EXERCISE BRIEF -
Please edit everything from the line containing "Image resolution: width=1146" down to the line containing "Click the Zoom", changing "USDCAD" to "EURUSD" and leaving all else in those items as is. Return only those lines.

------------------------------------

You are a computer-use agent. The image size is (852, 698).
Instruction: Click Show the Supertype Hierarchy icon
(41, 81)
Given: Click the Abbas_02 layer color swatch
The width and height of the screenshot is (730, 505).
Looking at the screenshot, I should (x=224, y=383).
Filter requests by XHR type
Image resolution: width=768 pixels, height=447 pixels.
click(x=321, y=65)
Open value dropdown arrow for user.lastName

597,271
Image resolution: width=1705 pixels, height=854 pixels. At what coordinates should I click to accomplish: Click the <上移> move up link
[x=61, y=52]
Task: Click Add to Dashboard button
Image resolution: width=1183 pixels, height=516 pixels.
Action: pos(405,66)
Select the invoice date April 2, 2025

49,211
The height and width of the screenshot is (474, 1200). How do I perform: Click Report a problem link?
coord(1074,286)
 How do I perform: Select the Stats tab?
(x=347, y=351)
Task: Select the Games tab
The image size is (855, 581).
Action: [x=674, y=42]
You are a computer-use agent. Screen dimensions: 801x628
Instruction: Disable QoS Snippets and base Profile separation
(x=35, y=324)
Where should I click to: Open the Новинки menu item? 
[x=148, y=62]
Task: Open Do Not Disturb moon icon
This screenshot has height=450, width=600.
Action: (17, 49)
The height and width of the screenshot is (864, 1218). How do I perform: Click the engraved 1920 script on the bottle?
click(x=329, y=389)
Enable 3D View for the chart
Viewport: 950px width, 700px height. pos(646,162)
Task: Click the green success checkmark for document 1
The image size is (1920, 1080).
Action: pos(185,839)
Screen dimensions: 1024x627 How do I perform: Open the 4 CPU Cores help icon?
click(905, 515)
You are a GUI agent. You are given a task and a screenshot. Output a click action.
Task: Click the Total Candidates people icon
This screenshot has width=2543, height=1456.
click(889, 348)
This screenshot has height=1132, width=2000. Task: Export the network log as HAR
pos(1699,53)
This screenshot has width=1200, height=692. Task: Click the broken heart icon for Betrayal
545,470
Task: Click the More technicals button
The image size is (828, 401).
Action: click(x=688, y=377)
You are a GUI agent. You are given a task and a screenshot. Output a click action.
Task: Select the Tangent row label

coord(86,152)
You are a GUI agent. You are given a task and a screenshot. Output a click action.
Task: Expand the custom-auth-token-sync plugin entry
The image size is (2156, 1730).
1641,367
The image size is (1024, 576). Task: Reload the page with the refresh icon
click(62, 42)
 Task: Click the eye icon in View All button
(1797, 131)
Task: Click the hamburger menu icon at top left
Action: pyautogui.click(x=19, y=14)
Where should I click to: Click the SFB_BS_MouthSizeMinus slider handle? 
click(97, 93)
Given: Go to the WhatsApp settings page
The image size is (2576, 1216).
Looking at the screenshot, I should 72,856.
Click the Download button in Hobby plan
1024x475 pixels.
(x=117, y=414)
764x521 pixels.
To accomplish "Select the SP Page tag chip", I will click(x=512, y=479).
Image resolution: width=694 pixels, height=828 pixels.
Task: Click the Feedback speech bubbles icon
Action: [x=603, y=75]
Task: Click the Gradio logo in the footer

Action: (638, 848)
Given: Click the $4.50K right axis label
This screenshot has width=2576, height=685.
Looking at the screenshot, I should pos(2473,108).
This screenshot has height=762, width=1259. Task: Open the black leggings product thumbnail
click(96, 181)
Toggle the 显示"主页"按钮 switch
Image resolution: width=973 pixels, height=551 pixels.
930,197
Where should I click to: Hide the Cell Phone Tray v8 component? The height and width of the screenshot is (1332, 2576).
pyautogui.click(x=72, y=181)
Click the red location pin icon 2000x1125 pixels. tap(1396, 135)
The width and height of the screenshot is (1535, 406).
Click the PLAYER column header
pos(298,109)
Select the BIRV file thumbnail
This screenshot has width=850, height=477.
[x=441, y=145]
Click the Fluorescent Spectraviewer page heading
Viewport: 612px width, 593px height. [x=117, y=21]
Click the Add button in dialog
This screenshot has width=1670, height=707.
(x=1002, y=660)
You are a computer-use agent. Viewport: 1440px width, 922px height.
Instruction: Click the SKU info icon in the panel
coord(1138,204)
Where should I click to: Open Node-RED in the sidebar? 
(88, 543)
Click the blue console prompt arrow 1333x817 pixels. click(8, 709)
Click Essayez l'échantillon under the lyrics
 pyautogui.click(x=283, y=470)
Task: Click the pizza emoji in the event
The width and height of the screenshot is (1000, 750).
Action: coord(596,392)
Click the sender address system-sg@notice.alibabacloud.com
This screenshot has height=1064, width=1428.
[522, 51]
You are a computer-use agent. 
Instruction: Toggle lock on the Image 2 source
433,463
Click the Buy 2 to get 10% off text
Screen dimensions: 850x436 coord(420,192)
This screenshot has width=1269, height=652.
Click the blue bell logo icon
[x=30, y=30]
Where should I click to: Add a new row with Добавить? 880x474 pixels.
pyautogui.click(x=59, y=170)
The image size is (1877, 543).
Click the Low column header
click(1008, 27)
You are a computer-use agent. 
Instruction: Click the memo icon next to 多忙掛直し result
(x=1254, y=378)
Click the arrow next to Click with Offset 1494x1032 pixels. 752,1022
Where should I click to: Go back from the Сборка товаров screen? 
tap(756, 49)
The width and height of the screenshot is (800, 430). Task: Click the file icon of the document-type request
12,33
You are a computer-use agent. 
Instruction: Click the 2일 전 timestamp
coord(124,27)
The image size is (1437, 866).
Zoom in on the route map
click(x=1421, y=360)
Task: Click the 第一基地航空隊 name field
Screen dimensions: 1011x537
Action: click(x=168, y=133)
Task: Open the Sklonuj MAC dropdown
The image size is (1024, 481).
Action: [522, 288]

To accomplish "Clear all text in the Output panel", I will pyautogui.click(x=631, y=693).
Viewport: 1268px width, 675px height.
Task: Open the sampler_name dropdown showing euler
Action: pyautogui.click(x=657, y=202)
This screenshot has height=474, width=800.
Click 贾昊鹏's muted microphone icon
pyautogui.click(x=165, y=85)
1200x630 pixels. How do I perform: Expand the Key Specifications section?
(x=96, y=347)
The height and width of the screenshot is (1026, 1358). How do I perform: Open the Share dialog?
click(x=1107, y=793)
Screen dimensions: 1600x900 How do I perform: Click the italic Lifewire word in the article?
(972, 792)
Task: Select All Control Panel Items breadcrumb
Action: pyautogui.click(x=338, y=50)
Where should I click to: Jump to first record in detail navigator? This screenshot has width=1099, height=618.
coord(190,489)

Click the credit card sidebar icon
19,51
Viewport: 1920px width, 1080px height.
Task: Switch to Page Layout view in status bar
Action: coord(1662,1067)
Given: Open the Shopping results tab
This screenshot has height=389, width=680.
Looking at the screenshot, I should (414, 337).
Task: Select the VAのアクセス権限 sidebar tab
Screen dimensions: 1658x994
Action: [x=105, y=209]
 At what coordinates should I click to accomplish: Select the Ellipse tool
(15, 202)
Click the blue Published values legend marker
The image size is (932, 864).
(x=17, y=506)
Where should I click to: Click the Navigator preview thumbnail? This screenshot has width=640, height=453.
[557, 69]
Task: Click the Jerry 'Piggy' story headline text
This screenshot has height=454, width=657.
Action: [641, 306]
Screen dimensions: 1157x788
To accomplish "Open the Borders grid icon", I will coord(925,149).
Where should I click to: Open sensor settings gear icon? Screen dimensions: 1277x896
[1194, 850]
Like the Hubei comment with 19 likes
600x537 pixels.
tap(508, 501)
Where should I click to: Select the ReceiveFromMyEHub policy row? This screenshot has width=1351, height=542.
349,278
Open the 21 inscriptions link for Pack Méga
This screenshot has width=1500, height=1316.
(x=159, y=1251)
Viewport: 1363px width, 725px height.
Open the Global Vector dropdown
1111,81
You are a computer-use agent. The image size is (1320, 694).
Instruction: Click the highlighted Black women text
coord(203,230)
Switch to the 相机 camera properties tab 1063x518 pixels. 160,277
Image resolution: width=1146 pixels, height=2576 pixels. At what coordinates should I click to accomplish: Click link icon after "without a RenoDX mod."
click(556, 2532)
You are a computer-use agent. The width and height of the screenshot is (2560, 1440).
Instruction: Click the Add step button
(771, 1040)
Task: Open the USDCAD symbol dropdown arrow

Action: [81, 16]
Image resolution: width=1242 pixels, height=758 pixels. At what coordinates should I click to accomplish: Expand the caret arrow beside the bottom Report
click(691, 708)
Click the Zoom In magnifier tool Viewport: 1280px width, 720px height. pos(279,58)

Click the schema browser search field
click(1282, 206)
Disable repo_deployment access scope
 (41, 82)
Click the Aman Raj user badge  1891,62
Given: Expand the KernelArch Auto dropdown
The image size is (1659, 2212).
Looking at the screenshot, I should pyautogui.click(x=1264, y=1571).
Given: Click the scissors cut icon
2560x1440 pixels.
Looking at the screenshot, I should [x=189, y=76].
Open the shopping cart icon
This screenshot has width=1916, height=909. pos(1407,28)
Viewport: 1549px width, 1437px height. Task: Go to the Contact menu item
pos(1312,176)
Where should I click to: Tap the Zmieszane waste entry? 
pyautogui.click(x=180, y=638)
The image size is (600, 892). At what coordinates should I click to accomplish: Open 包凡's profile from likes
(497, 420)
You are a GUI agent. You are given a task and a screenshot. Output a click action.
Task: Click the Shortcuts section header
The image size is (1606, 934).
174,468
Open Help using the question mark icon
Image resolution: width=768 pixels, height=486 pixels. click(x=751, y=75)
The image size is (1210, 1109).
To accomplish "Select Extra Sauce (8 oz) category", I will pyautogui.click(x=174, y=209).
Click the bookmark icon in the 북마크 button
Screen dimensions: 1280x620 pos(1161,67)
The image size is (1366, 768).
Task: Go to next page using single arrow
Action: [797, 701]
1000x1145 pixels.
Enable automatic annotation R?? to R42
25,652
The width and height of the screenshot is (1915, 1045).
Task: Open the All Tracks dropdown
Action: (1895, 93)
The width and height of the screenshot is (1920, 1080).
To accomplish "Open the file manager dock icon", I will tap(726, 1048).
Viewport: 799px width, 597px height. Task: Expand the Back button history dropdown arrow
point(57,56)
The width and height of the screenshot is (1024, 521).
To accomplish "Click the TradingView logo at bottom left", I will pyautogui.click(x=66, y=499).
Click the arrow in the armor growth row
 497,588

------------------------------------

ANSWER TO THE TASK -
Image resolution: width=1146 pixels, height=2576 pixels. At what coordinates should I click to accomplish: Click link icon after "without a RenoDX mod."
click(556, 2532)
You are a computer-use agent. The width and height of the screenshot is (2560, 1440).
Instruction: Click the Add step button
(771, 1040)
Task: Open the EURUSD symbol dropdown arrow

Action: [81, 16]
Image resolution: width=1242 pixels, height=758 pixels. At what coordinates should I click to accomplish: Expand the caret arrow beside the bottom Report
click(691, 708)
Click the Zoom In magnifier tool Viewport: 1280px width, 720px height. pos(279,58)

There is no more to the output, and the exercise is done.